На матросах-то именно и заметно это более всего: когда слишком уж редеют пехотные полки, их отправляют на отдых и пополнение в резерв, а на их место присылают другие, иногда даже совершенно свежие, полного состава; но кем же заменить матросов? Некем, – их и не заменяют, и они тают стремительно. Разве что вместо убитого отца-матроса придет с Корабельной его десятилетний сынишка Николка Пищенко, соврет, что ему не десять, а целых одиннадцать лет, и будет слезно просить лейтенанта, командира батареи, чтобы позволил ему пострелять из мортирки, а потом так и останется около этой мортирки лихим наводчиком: в отцовском бушлате, который ему по колени, и босой, циркающий через зубы для пущего удальства, когда ему кажется, что прямо на него летит французская граната.
IIНиколке Пищенко сам Горчаков, побывавший на батарее, навесил на бушлат серебряную медаль. В первые дни после того Николка важничал, все скашивая на эту медаль глаза, потом привык.

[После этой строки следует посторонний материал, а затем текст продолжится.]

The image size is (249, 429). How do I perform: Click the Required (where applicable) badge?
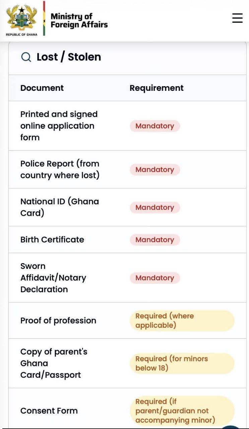182,321
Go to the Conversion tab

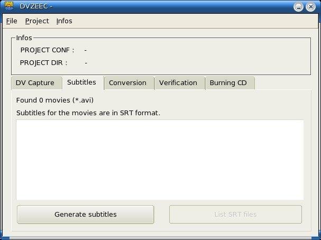127,83
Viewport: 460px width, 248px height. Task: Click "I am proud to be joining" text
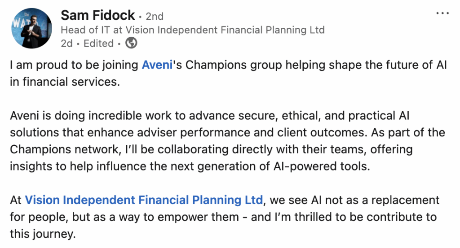click(74, 65)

За вылазку в ночь с 1 на 2 мая, в которую напросился Витя, он, по представлению командира отряда, майора Колыванского полка Колесннкова, получил георгия из рук самого Хрулева. При этом Хрулев счел нужным поцеловать его так крепко, что долго потом чувствовал Витя на своих губах запах его насквозь прокуренных жуковым табаком черных усов.
Кроме того, Хрулев сказал ему тогда:
– Я тебя, братец, хотел представить в прапорщики вместе с твоим товарищем, ординарцем Сикорским, еще за дело десятого марта, да что-то, признаюсь, показался ты мне тогда очень молод для прапорщика – совсем мальчишка еще… Теперь ты как будто повозмужал немного, теперь, так уж и быть, представлю.
– Неужели в прапорщики, ваше превосходительство? – придушенно спросил Витя, и такое недоумение было написано на его лице, что Хрулев отозвался удивленно:
– Недоволен, что ли?.. Чего же ты хотел бы? Что бы я тебя сразу в поручики?
– Я моряк, ваше превосходительство… как же так в прапорщики? – еле проговорил Витя, умоляюще глядя на Хрулева.
– Фу ты, черт! – рассмеялся тот его убитому виду. – Поду-маешь, как это его испугало стать прапорщиком! Я, когда прапорщика получил, как козел прыгал!.. Ну, в таком разе, в мичмана, конечно! Совсем я забыл, что ты юнкер флота, а не армеец… Значит, в мичмана, так и напишем!
Это был день не то чтобы торжества Вити, а какой-то очень большой приподнятости и беспокойства в то же время. Хотя с одной стороны, по примеру всех кругом, принимая месяц за год, он и насчитывал себе уже шесть полных лет службы в Севастополе, но все-таки не мог забыть, конечно, что ему всего-навсего шестнадцать лет; однако же ведь на это не посмотрят, раз он будет уже мичман: офицеров не хватает; могут дать очень ответственное какое-нибудь поручение, с которым он не справится, а между тем война немогузнайства не терпит, и если потребуется распорядиться, надо будет это сделать уже по-офицерски; что простительно было юнкеру, того нельзя будет простить мичману, и с седоусыми, старых сроков службы, матросами надобно будет держаться как-то совсем иначе, по-начальнически, а не так, как привык уже было держаться он.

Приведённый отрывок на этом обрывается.